Clinton, a candidate running to be the first person to succeed the first black president of the United States, has talked about race throughout her campaign, acknowledging what she regularly calls “deep seeded racism” that plagues the United States.

But Clinton’s African-American outreach has not always been easy, however. Clinton’s support for then-President Bill Clinton’s 1994 crime bill has enraged many young black activists, some of whom have protested her events. A group of 10 protesters stood outside her Philadelphia roundtable on Wednesday passing out letters that called for Clinton to pardon “all current and former federal prisoners unjust convicted or sentenced as a result of the ’94 crime bill.”

But Clinton’s remarks — which were interspersed with stories about losing black children and coping with that loss — appeared to carry more weight.

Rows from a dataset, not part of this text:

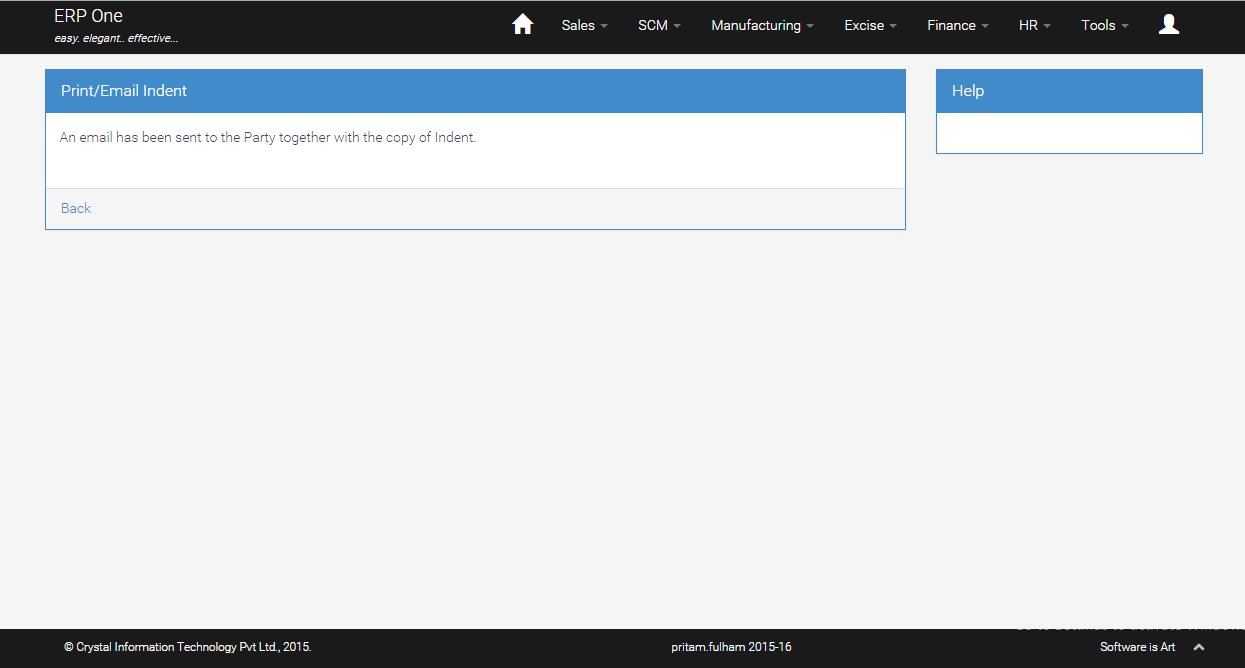Screen dimensions: 1245x668
Task: Click the Software is Art footer text
Action: click(1138, 647)
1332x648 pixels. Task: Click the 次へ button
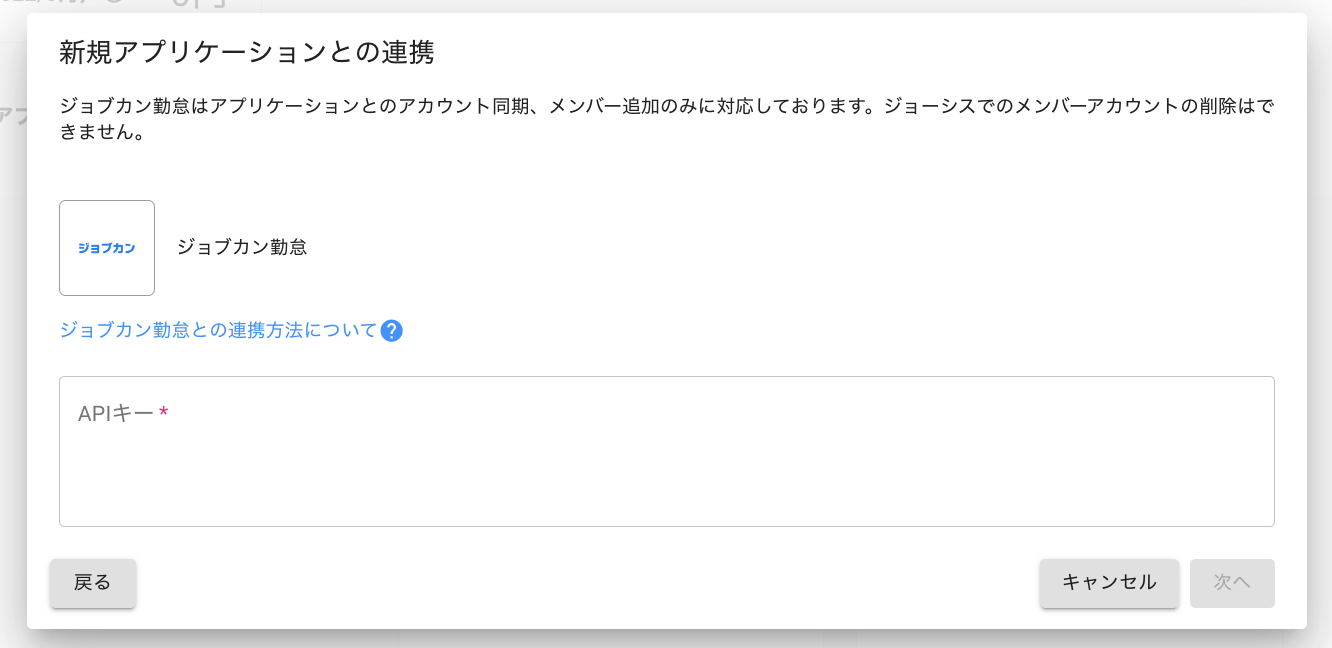tap(1232, 583)
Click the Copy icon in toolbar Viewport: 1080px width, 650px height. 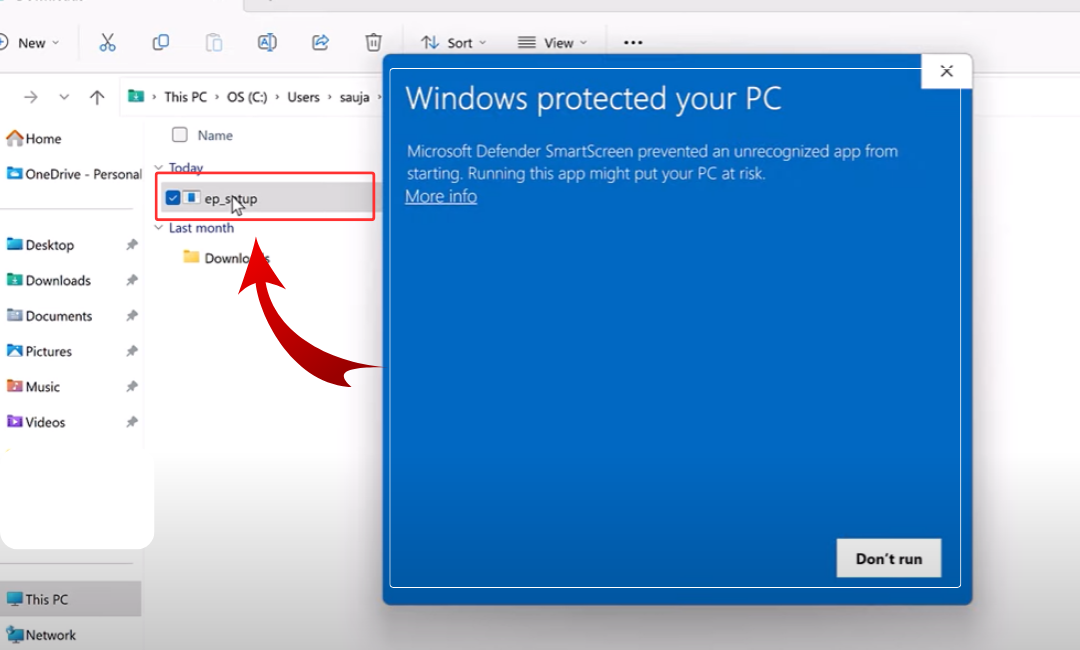click(x=160, y=42)
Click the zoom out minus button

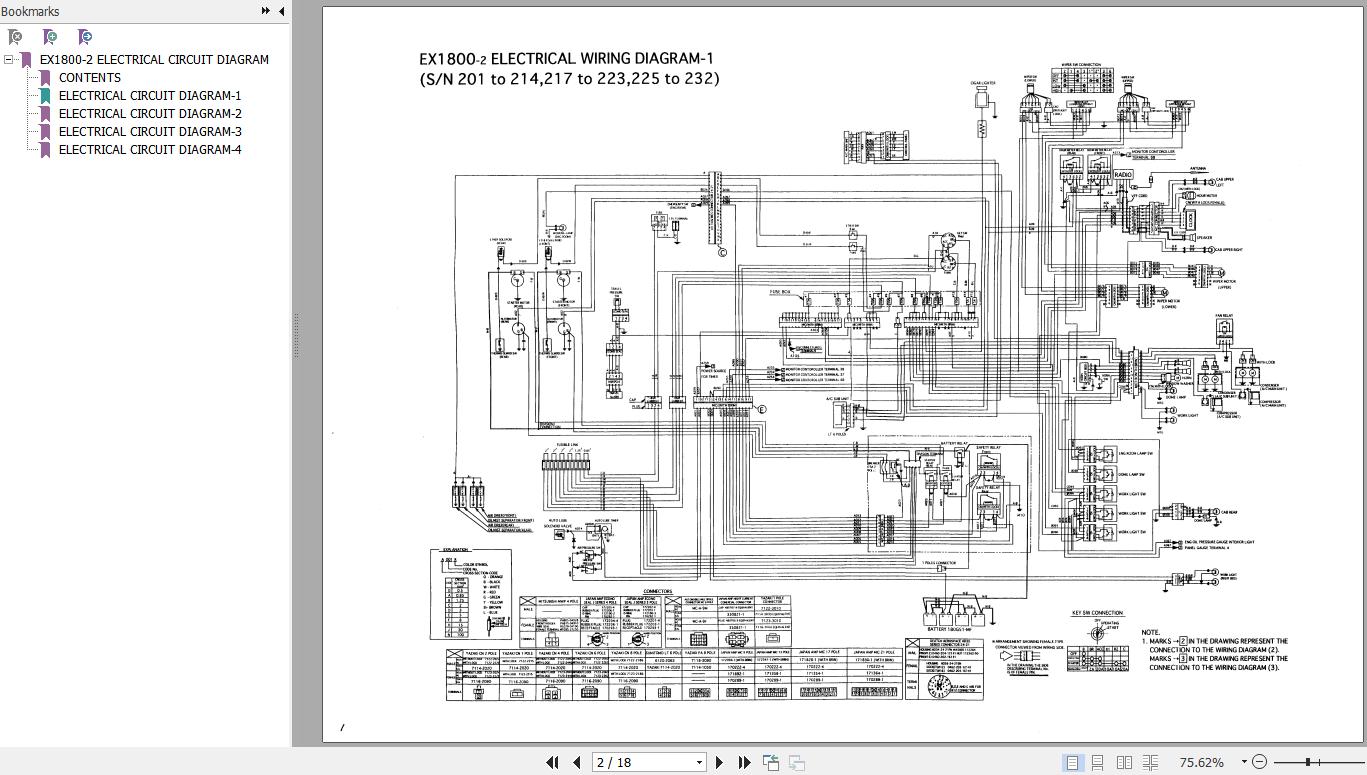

Tanya Brown Dickerson, mother of Brandon Tate, spoke at length about her son’s 2014 death at the hands of police, describing his shooting in detail, down to the way his body lay on the ground and how the bullet entered his skull.

Before Dickerson endorsed Clinton, she said she had direct questions for the former first lady.

“I want to know, is this presidential candidate still a mother? I know what I see on television. But is she a mother,” she asked, Clinton seated nearby. “Can she understand where I am in my life? How this hole in my gut won’t close?”

Dickerson, after acknowledging that she too has a daughter named Chelsea, laid out her requirements for Clinton.

“If I’m voting for Secretary Clinton, I’m expecting her to have my back,” she said. “If I’m going to ride or die for her, I want her to ride or die for me.”

The former secretary of state appeared moved by the story, telling Dickerson that she “can’t even imagine” losing her daughter in the same way.

“I think that these women are asking all of us to ride and die, they are asking all of us to be there for them,” Clinton said. “I can only guarantee you I will do everything I can imagine” for them.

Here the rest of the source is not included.